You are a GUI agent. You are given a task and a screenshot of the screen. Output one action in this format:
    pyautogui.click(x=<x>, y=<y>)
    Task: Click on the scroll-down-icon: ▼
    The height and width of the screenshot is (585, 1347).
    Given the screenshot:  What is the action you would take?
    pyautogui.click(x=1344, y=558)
+ + + + +
Find every line in the material above that contains the word "screenshot", and copy each of those lines.

You are a GUI agent. You are given a task and a screenshot of the screen. Output one action in this format:
    The height and width of the screenshot is (585, 1347).
    Given the screenshot:  What is the action you would take?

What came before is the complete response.